Jones called out his own command, but the angel still refused to halt. “It seems the parasite no longer considers us to be loyal servants of the king,” the old reservist said. “I daresay Menoa did not approve of what he saw through the arconite’s eyes. We have been cut loose.”

Harper faced Carrick. “Hasp can’t kill that!” she said. “But he knew the young angel in Hell. He helped him, protected him. Just let him try to talk to Dill.”

The chief liaison officer glared at her with utter hatred in his eyes. “You’ve chosen your side, Alice. You’ll have to live with that decision for the rest of your…miserable existence.” He shot a glance at Jones’s sword. “The glass bastard’s too far away to hear any more orders now.”

The automaton’s grinning skull filled the dismal sky. Tiny white gulls wheeled in slow circles around it or settled, finding rude perches among so many acres of bone, dropping specks of shit. Still the machine made no move. Its eye sockets were caverns. In its stillness, it had once more become an inanimate thing: of ridges, cracks, and hollows-dead spaces to be eroded by the wind, places where the rain might gather and pool. But Harper knew there would be anguish, even despair, boiling at the creature’s core. The thaumaturge’s strange fires had wrapped around its soul, like a fist squeezing the poison from its beating heart, and then they had retreated, freeing the creature from Menoa’s grip. Now Dill’s soul would be exposed to the agony of metal and bone and chemical blood, and to the knowledge of what he had become.

Hasp had by now reached the place where the automaton’s hand gripped the ship. He leapt from the deck to the back of the creature’s knuckle, then set off again, scrambling along the vines of steel hydraulic tubing which wrapped the forearm. The automaton, if it sensed his presence, paid him no more attention than it would have given to a fly. Clearly Hasp was too insignificant to be worth the effort of swatting.
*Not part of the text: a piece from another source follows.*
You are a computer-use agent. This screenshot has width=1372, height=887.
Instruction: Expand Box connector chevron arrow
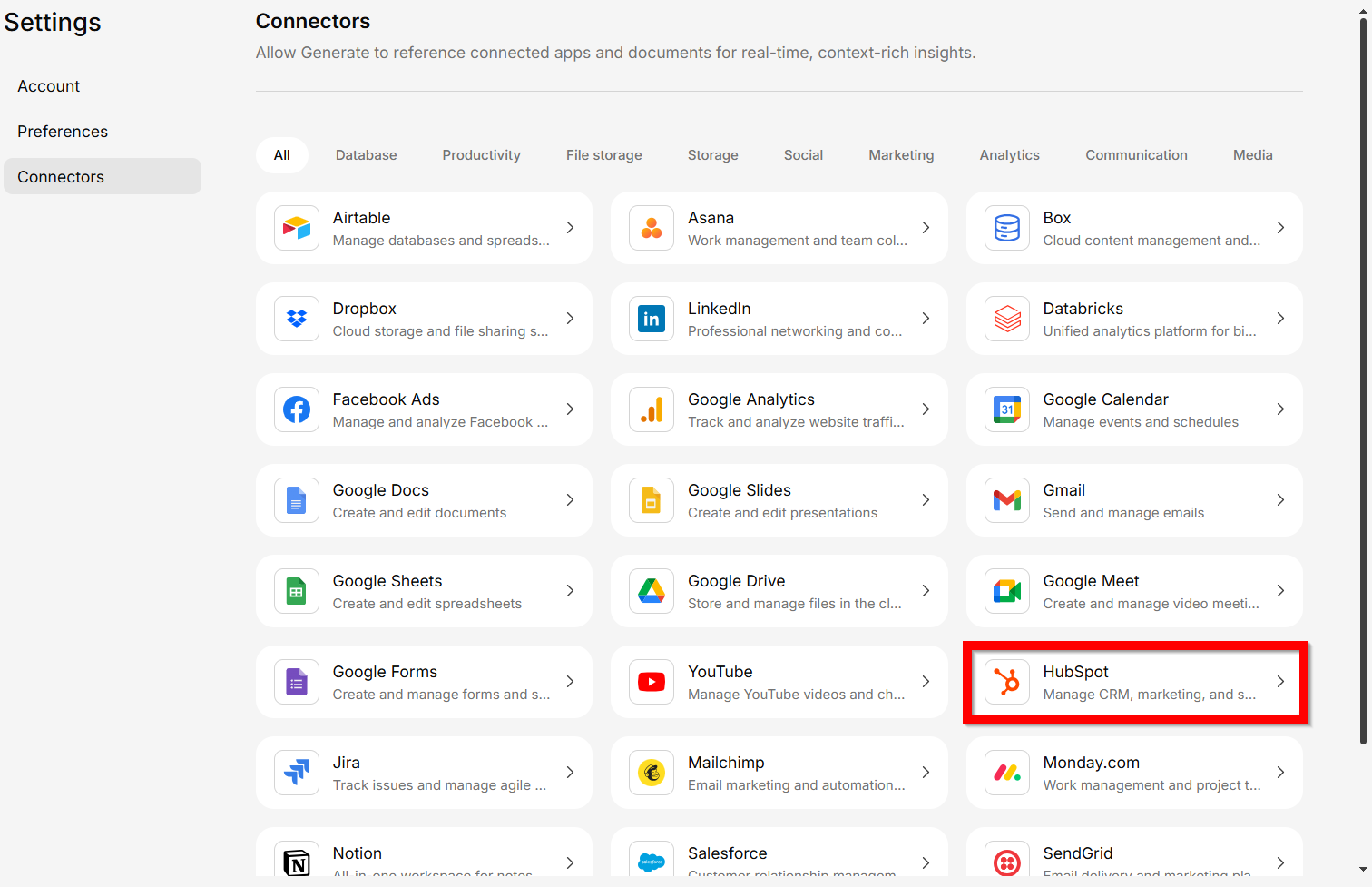(x=1280, y=228)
At the elbow joint, the god slipped between two pistons and began to climb the upper arm, into the shade of the clavicle.

The arconite chose this moment to unleash its fury. Its right hand remained pressed against the bow, while the left, a clawed fist, suddenly loomed overhead and smashed through the superstructure near the stern of the vessel. Metal buckled and tore. The concussion knocked Harper from her feet; her head struck the deck hard. When she looked up she saw a sky full of teeth, and then the clouds seemed to fall towards her.

The automaton had hefted the steamship airborne in its right fist. The deck lurched, sloped away at a dizzy angle. From inside the saloon came the sound of smashing crockery or glass, the thud of heavy objects breaking against interior bulkheads, the smell of burning lamp oil. A metal groan trembled through the wooden planks beneath her; cables stuttered and pinged. There was a series of snaps and one of the Sally ’s two funnels toppled forward, plowing through the ship’s bridge with a jaw-breaking boom. Harper glimpsed heaving grey waters far below the bow of the vessel, flecks of white foam. She clung on desperately. Pistons rumbling, the Sally plunged suddenly backwards through the air.

The automaton drew back its arm to throw the ship.

From somewhere Harper thought she heard the sound of battle.

The parasite chattered inside Hasp’s skull, insisting on destruction even as the angel raged against the command he had been given. This giant was Dill, the very archon he had fought so hard to save in Hell. And now he had been ordered to slay him. A red mist blurred the god’s vision, a veil his fury sought to cut through with his sword. He had tied his rope to a pipe near the automaton’s scapula, the other end around his own midriff. Now he reached the creature’s shoulder.